代写代考 MS 2252.56

Mathematics and Statistics –
Design and Analysis of Experiments
Week 8-9 – Factorial Designs

Copyright By PowCoder代写 加微信 powcoder

Design of Engineering Experiments Part 5 – The 2k Factorial Design
• Text reference, Chapter 6
• Special case of the general factorial design; k factors,
all at two levels
• The two levels are usually called low and high (they could be either quantitative or qualitative)
• Very widely used in industrial experimentation
• Form a basic “building block” for other very useful
experimental designs (DNA)
• Special (short-cut) methods for analysis

The Simplest Case: The 22
“-” and “+” denote the low and high levels of a factor, respectively
• Low and high are arbitrary terms
• Geometrically, the four runs form the corners of a square
• Factors can be quantitative or qualitative, although their treatment in the final model will be different

Chemical Process Example
A = reactant concentration, B = catalyst amount, y = recovery

Analysis Procedure for a Factorial Design
• Estimate factor effects
• Formulatemodel
– With replication, use full model
– With an unreplicated design, use normal probability plots
• Statisticaltesting(ANOVA)
• Refinethemodel
• Analyzeresiduals(graphical)
• Interpretresults

A=yA+ −yA−
= ab + a − b + (1)
2n B=yB+ −yB−
= ab + b − a + (1) 2n 2n
= 1 [ab+b−a−(1)] 2n
AB = ab + (1) − a + b 2n 2n
= 1 [ab+(1)−a−b] 2n
Estimation of Factor Effects
= 1 [ab+a−b−(1)]
See textbook, pg. 235-236 for manual calculations
The effect estimates are:
A = 8.33, B = -5.00, AB = 1.67 Practical interpretation?

Statistical Testing – ANOVA
The F-test for the “model” source is testing the significance of the overall model; that is, is either A, B, or AB or some combination of these effects important?

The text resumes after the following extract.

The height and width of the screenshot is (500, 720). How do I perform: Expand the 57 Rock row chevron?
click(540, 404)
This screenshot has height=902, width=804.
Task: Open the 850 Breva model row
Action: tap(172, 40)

Residuals and Diagnostic Checking

The 23 Factorial Design

Effects in The 23 Factorial Design
A=yA+ −yA− B=yB+ −yB− C=yC+ −yC−
etc, etc, …
Analysis done via computer

An Example of a 23 Factorial Design
A = gap, B = Flow, C = Power, y = Etch Rate

Table of – and + Signs for the 23 Factorial Design (pg. 218)

Properties of the Table
• Except for column I, every column has an equal number of + and – signs
• The sum of the product of signs in any two columns is zero
• Multiplying any column by I leaves that column unchanged (identity
• The product of any two columns yields a column in the table:
ABBC = AB2C = AC
• Orthogonal design
• Orthogonality is an important property shared by all factorial designs

Estimation of Factor Effects

ANOVA Summary – Full Model

Model Coefficients – Full Model

Refine Model – Remove Non-significant Factors

Model Coefficients – Reduced Model

Model Summary Statistics for Reduced Model
• R2 and adjusted R2
R2 = SSModel = 5.106105 = 0.9608
SS 5.314 105 T
R2 =1−SSE /dfE =1− 20857.75/12 =0.9509 Adj SS /df 5.314105 /15
5.314 105
• R2 for prediction (based on PRESS)
R2 =1−PRESS=1− 37080.44 =0.9302

Model Summary Statistics
• Standard error of model coefficients (full model)
2 MS 2252.56
se()= V()= = E = =11.87
n2k n2k 2(8)
• Confidence interval on model coefficients
 − t se( )     + t se( ) /2,dfE /2,dfE

The Regression Model

Model Interpretation
Cube plots are often useful visual displays of experimental results

Cube Plot of Ranges
What do the large ranges when gap and power are at the high level tell you?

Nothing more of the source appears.